First of all, I must say that BitCoin is an extremely
brilliant and well-thought out plan. I have three postulates as relates to Globalization, forces of production in Marxian theory, and technological development.
1)Globalization and Post-20th Century Economics
In a global economy with fully capitalized markets, and a freely open basket of currencies, the PPP of any given dollar will tend to be equal each other over a long enough time scale. That being said, the majority of non-Western world is underdeveloped relative to other countries, which means that the likes of Africa are probably 50 years away from the level of our current development.
here is a graphic illustrating the current inequality: http://upload.wikimedia.org/wikipedia/commons/7/78/GDP_PPP_per_capita_2009_IMF.png
2)Forces of Production and the Service Economy
Traditionally, the forces of production have been utilized by the "bourgeoisie" against the proletariat, manifesting itself in wage labor tending to minimum required for subsistence of the working class. However, the traditional capitalist economy, since the end of WW2 has begun to and is still currently dissapating. We are experiencing the creation of a post-capitalist service economy. This is going to continue throughout the 21st century. However, so too will exist a parallel resource and production economy, likely by a large market of competitive labor-owned corporations (why yes, we do live in a socialist paradise)

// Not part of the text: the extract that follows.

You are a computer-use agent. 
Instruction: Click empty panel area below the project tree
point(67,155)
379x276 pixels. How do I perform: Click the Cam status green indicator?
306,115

I postulate that, in bitcoin's "lottery" sense of currency creation (and in future transaction execution), the forces of production are now driven by hardware development, moreover the currency is based on it. In a sense, the computer has now become the object of exploitation.
3) The transition will be slow
Both because of BitCoin's tendency to undermine existing global markets, and the underdevelopment of countries, the BitCoin "economy" will be slow to develop, and the global market will be slow to fade away. Existing global markets, and what is soon to be the global currency basket, are an opportunity for underdeveloped countries to attract capital, and through efficent socialist states allocate that capital to its people, moreso than BitCoin is capable of doing, even on a scope of 20 years from now.
My only concern for cryptographic "lottery" currencies such as bitcoin is the future of computing power and cryptographics, especially with the advent of quantum computing looming on the horizon.